The following entries should be restated word for word, pictures excluded.
#### THE DATA
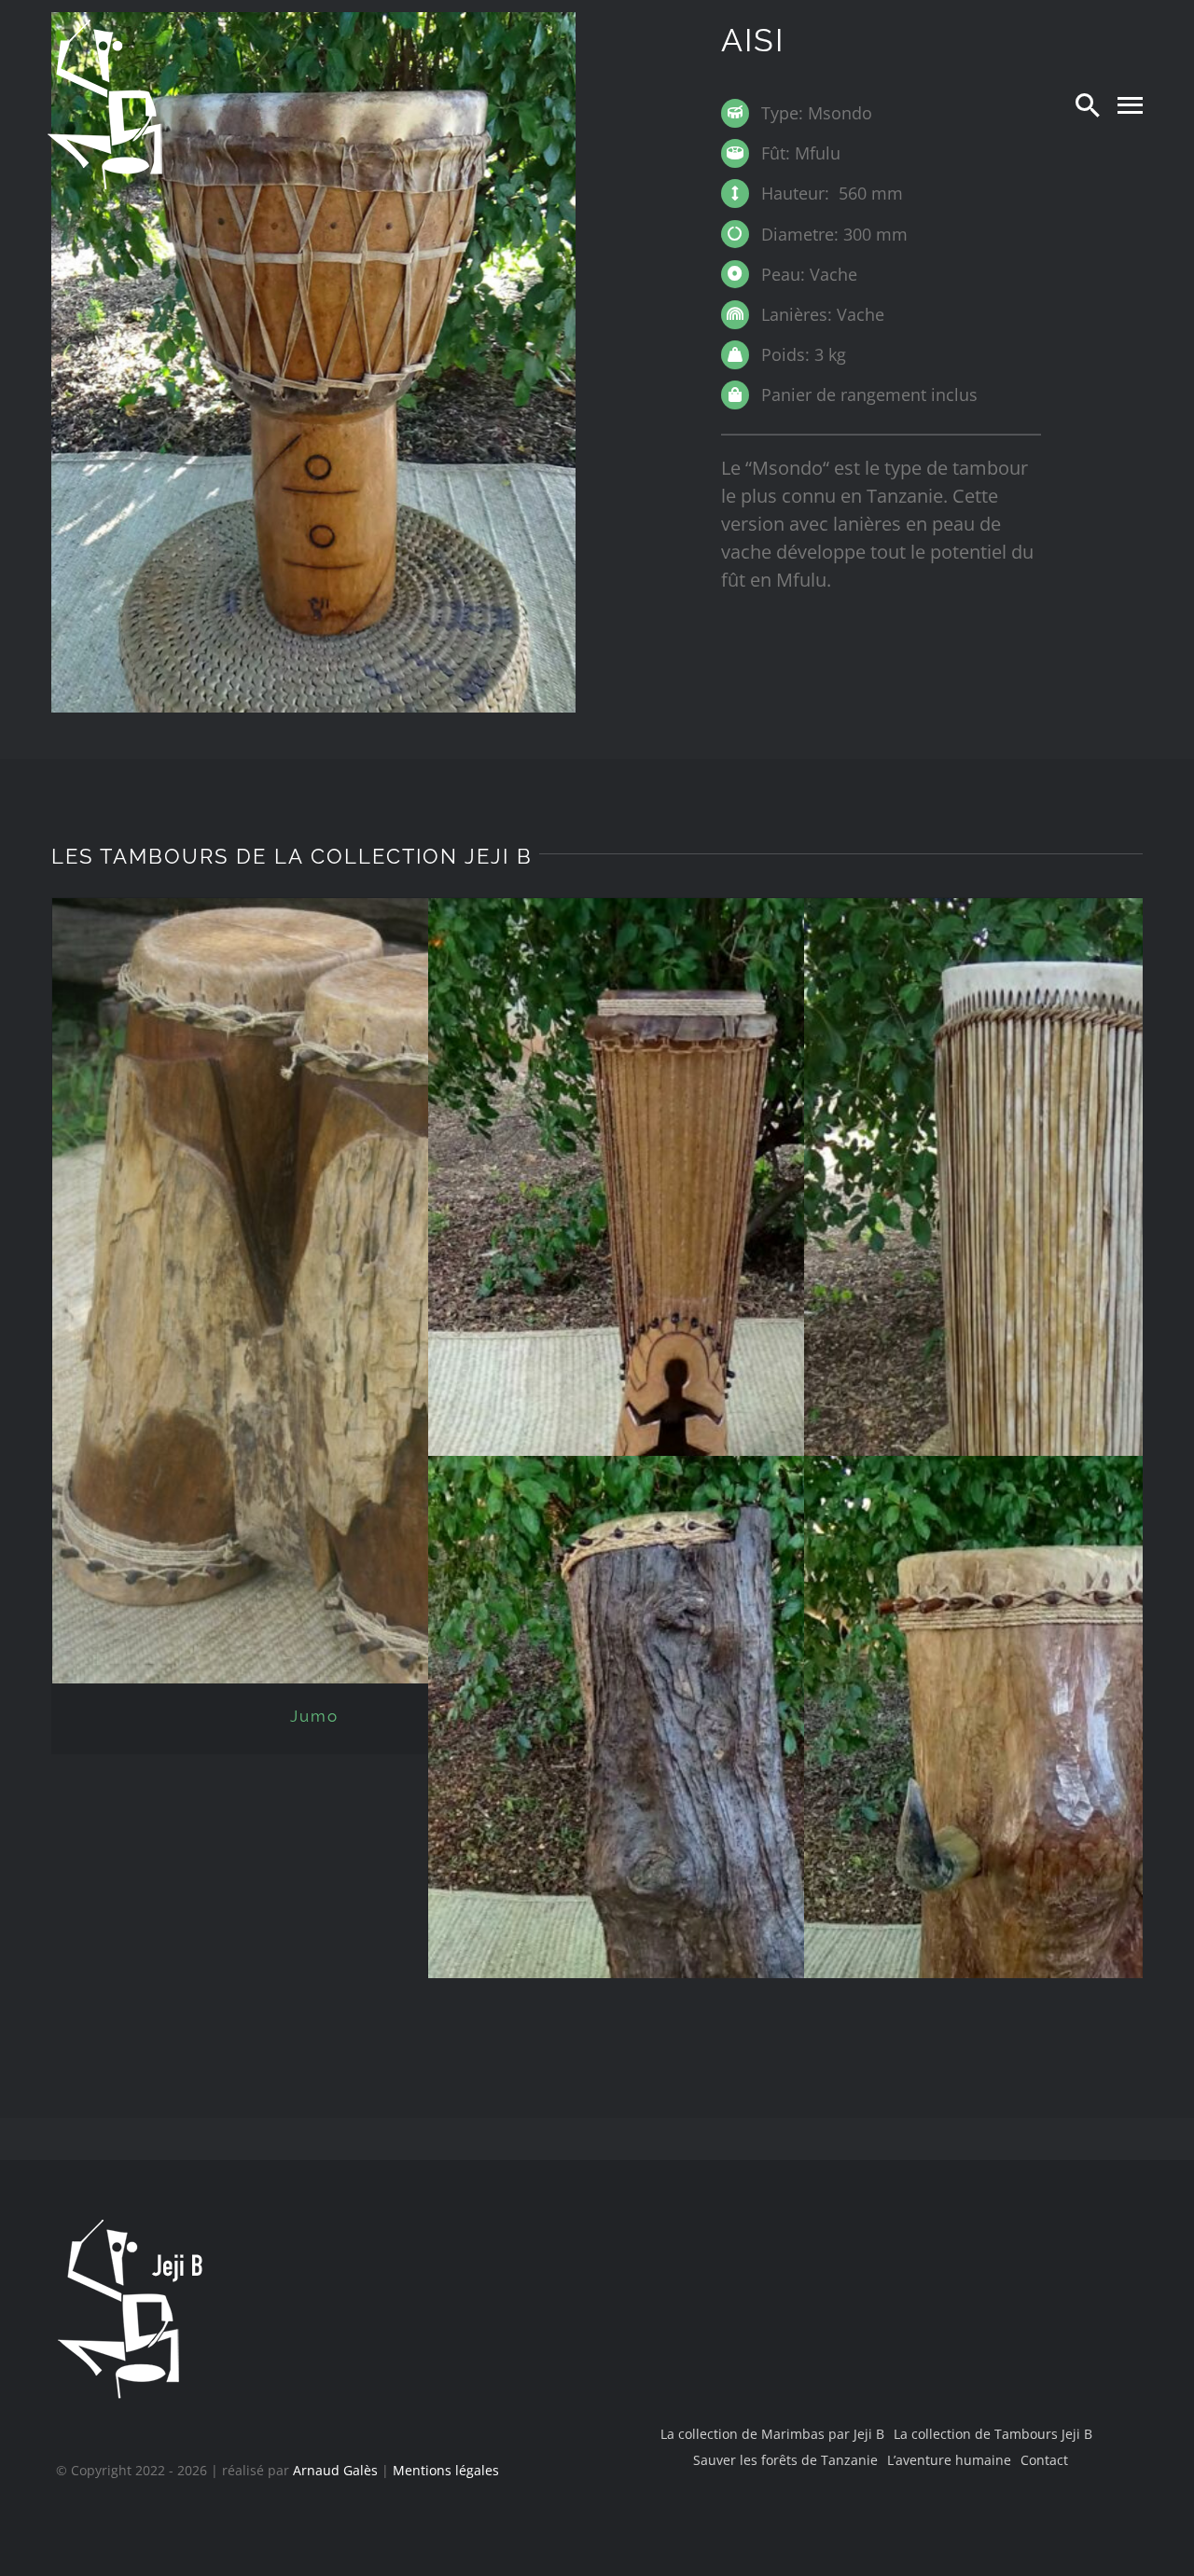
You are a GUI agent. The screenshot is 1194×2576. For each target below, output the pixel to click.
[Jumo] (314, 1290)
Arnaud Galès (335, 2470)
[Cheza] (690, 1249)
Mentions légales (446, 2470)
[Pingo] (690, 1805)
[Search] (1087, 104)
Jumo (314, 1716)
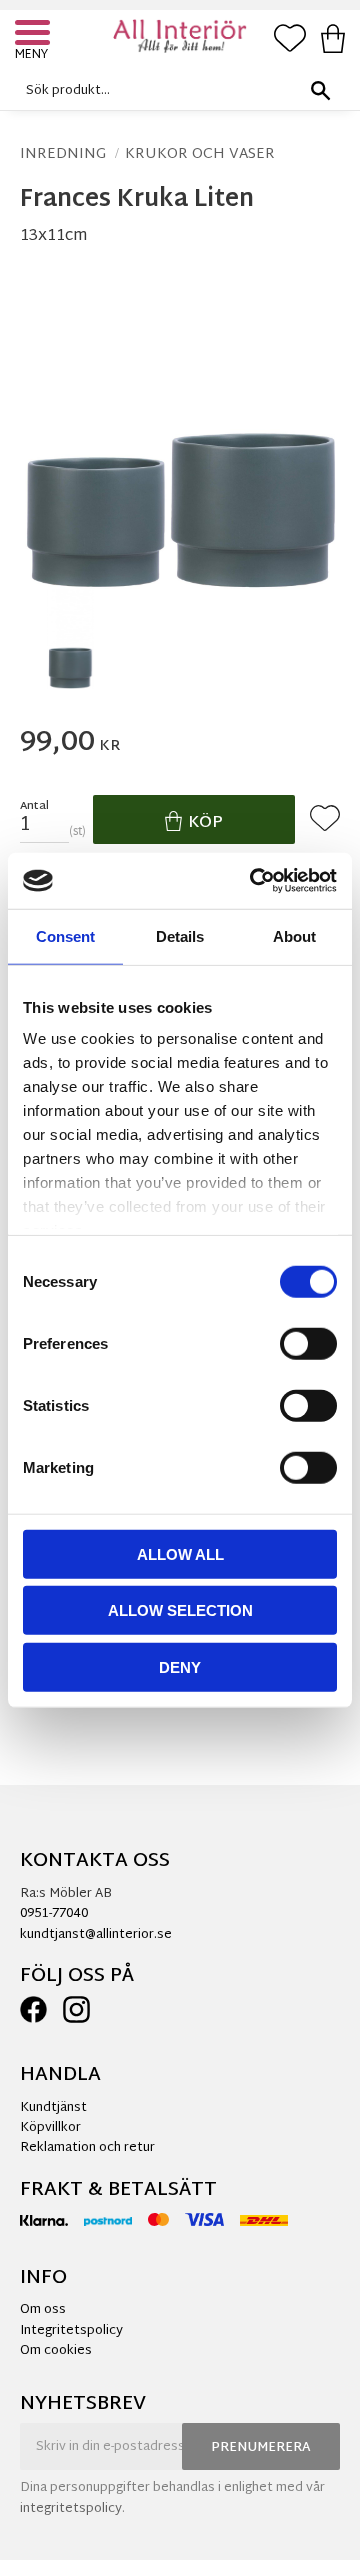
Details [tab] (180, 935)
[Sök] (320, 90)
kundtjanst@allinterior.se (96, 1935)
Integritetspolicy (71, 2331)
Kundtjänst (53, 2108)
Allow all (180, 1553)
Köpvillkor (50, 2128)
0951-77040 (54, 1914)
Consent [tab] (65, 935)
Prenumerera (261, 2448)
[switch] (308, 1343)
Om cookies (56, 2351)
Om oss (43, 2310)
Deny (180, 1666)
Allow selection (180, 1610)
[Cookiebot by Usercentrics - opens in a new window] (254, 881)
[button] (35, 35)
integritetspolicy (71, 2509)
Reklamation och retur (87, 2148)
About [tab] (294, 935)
########
OUTPUT FOR THIS EXERCISE:
You are a GUI agent. The screenshot is 1194×2576. For each target below, output the pixel to click.
[Jumo] (314, 1290)
Arnaud Galès (335, 2470)
[Cheza] (690, 1249)
Mentions légales (446, 2470)
[Pingo] (690, 1805)
[Search] (1087, 104)
Jumo (314, 1716)
Details [tab] (180, 935)
[Sök] (320, 90)
kundtjanst@allinterior.se (96, 1935)
Integritetspolicy (71, 2331)
Kundtjänst (53, 2108)
Allow all (180, 1553)
Köpvillkor (50, 2128)
0951-77040 (54, 1914)
Consent [tab] (65, 935)
Prenumerera (261, 2448)
[switch] (308, 1343)
Om cookies (56, 2351)
Om oss (43, 2310)
Deny (180, 1666)
Allow selection (180, 1610)
[Cookiebot by Usercentrics - opens in a new window] (254, 881)
[button] (35, 35)
integritetspolicy (71, 2509)
Reklamation och retur (87, 2148)
About [tab] (294, 935)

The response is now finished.